_TASK STATEMENT_
What lines in this listing contain the string "tool"? Report each one by copying it.

━━ DATA FOR PROCESSING ━━

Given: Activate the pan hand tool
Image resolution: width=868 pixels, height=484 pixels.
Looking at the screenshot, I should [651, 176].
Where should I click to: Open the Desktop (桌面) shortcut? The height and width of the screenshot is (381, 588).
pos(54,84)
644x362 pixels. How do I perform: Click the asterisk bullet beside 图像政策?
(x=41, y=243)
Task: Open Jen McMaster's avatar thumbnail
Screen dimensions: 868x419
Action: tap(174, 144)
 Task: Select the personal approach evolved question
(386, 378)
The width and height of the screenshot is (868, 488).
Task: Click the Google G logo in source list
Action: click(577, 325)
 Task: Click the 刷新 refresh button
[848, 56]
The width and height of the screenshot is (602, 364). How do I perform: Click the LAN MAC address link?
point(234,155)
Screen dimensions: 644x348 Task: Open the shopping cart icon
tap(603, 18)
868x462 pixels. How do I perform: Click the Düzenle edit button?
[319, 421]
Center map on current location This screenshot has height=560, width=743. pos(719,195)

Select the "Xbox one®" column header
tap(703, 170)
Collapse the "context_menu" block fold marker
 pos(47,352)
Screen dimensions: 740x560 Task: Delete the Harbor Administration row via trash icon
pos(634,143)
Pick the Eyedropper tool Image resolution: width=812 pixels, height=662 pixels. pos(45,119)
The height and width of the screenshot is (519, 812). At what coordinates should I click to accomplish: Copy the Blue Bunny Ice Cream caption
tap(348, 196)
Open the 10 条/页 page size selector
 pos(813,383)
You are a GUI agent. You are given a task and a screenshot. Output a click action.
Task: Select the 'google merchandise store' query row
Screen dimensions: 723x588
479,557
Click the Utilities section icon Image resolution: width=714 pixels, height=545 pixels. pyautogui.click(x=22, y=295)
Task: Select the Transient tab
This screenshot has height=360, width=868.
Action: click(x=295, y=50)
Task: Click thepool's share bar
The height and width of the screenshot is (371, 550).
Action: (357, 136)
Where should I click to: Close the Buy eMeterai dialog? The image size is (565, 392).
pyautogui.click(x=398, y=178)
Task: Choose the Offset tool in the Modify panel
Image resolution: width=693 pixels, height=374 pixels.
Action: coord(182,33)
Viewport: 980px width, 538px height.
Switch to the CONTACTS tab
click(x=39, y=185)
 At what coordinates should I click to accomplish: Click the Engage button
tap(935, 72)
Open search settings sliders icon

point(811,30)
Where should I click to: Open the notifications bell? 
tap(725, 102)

━━━

_EXERCISE RESPONSE_
Given: Activate the pan hand tool
Pick the Eyedropper tool Image resolution: width=812 pixels, height=662 pixels. pos(45,119)
Task: Choose the Offset tool in the Modify panel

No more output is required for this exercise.